Google's secret lab admits to exploring space elevator designs

Credit: Dusty Crosley

Space elevators are the pie-in-the-sky solution to all of humanity's space access problems. Instead of playing Aerosmith as we haphazardly blast our way to the surface of one asteroid or another, we could listen to the sweet sounds of elevator muzak as we reach orbit in perfect safety. It's an idea that many have decried as out-and-out sci-fi nonsense, but don't tell the engineers at Google X that.

Rich DeVaul, head of Google X's Rapid Evaluation team, recently went on record that Google had indeed looked into the creation of a space elevator. In fact, DeVaul and his team seem to have whipped up a space elevator design that would, in his words, "take you from ground to orbit with a net of basically zero energy." That's a pretty amazing result.

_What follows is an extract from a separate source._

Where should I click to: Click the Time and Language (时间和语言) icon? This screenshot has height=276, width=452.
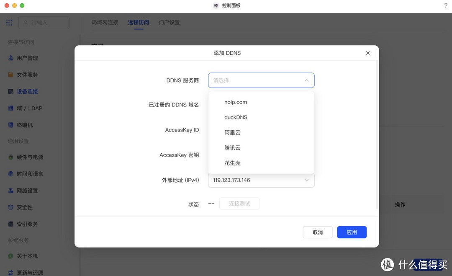pos(11,174)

The news isn't entirely good, however. As quick as it was designed, Google X's space elevator was put on ice. The reason: material science hasn't caught up with the project's needs quite yet. As we've heard before, the elevator's cable would need to be an order of magnitude stronger than anything modern steel can accomplish. As others have realized, Google X came up with the idea that carbon nanotubes would foot the bill quite nicely.

Unfortunately, since the longest carbon nanotube yet to be constructed is only about a meter long, space is pretty much out for the time being. That being said, once carbon nanotube technology matures (and it'll probably be a while), Google just might defrost its grandiose space elevator plans and give us all that cheap access to orbit that we've been dreaming of.